If you’ve seen the documentary Closer to the Edge, you won’t have forgotten what happened to Cummins at the Verandah corner in 2010, where he flew off the road at 150mph and tumbled down a hill. A potential winner that year, he suffered serious injuries that would give most racers pause, but then again half of the island’s population during race week seems to walk with a limp. Cummins doesn’t dwell on the incident – his biggest concern seems to be keeping his 6ft 4in frame out of the breeze.

“The rest you get on a straight feels like half a second,” he says. “It’s nothing. For me, being a bit small [laughter erupts from McGuinness and the Honda crew], it’s not the easiest. I want to stretch everything out and there are times when I could quite happily drag my leg for half a mile. But you can’t do it – on a little 600 you can just feel your head scrubbing off speed every time you hit a bump and pop out of the bubble. You’ve got to be tucked in everywhere. And smooth as well, which is difficult. But it’s a side of the TT that I really enjoy. You have to be perfect.

“Every type of bike’s different,” adds McGuinness. “On the big bikes, you can put your head out in the wind and they’ll still pull. But on a 600 you’re even trying to tuck your balls in so you don’t lose speed. Conor gets tucked in well for a big fella. I’m alright, I’m only a short-arse.”

“I do actually tuck my balls in,” replies Cummins.

“He’s got three balls. Three legs of Man, three balls of Man,” jokes McGuinness.

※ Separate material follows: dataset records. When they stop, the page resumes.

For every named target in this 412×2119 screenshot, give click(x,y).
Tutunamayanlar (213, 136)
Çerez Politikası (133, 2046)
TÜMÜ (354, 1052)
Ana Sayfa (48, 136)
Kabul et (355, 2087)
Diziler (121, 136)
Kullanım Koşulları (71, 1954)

“I sat on one today, that was tidy…”

Thanks for that, guys.

Different every year

Snaefell Mountain Circuit


Click to see larger version

The challenge from one year to the next is to adapt to the track itself, as well as the gradually developing hardware. Plenty of races are held on public roads, but none that take in such drastically different surfaces in such quick succession. The riders end up putting a lot of faith in the tyres.

Something was working this year; McGuinness set a new lap record of 132.701mph in the Senior TT and had several other riders breathing down his neck for the honour.

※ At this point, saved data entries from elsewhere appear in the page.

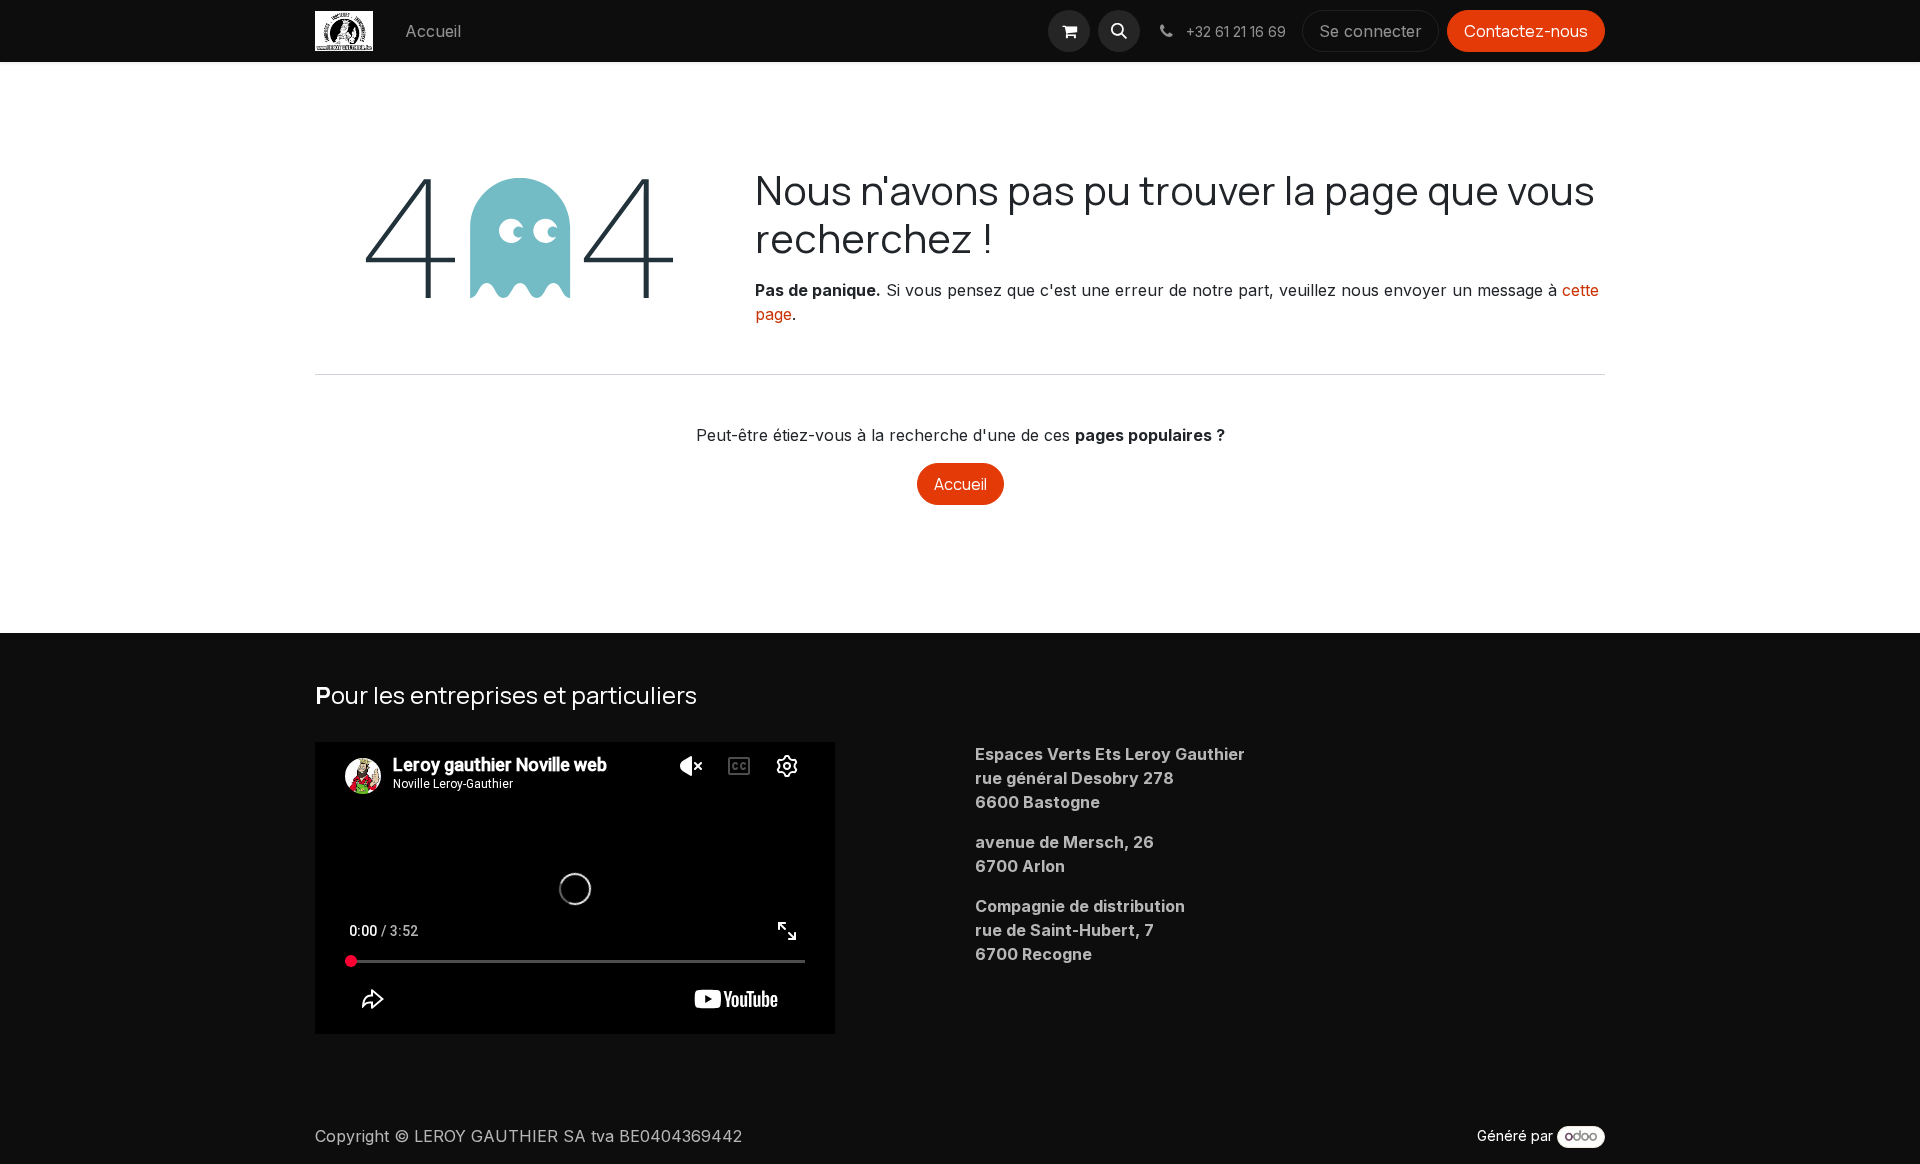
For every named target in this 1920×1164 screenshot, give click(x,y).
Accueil (960, 484)
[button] (1119, 31)
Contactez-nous (1526, 31)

“The tyres are unbelievable,” he says. “The forces and the power going through that contact patch on the rear are just insane. I’ve been part of the Dunlop programme since 2005 so we’ve spent 10 years developing this tyre. The past few years it’s been the most successful, for sure. I’m proud of what we’re working with and what Dunlop has achieved.

“At the end of the day you have to feel comfortable, safe and confident with a tyre. Apart from brakes, they’re the biggest factor on a bike. Without them you ain’t going anywhere.”

Even minor changes in set-up can spell disaster. On the Thursday of race week I ended up on a coach trip around the course with Richard ‘Milky’ Quayle, a Manx rider casual fans may remember from Closer to the Edge.

Milky was racing in what he knew would be his last TT in 2003 and crashed when his shoulder clipped a wall on the inside of a corner. The bike turned in quicker than he expected and at 160mph… well, you can imagine how it ended. Along with a laundry list of broken bones, he’s also now minus his spleen.

One of Milky’s jobs these days is coaching newcomers – he knows the place so well that even at slow speeds he can still predict every bump on the road without looking a couple of seconds before we hit it. If I transcribed everything he said on that trip it’d be a stream-of-consciousness guide to some country roads, punctuated with bike impressions, but one point stood out:

“With a lot of lads, you can see they think they’re above it. But it’s a three- or four-year process. You can’t come here and rule the world.”

A fear of the place, or at least the knowledge and respect for what it can do to you, is all part of what makes a successful TT rider. That and balls.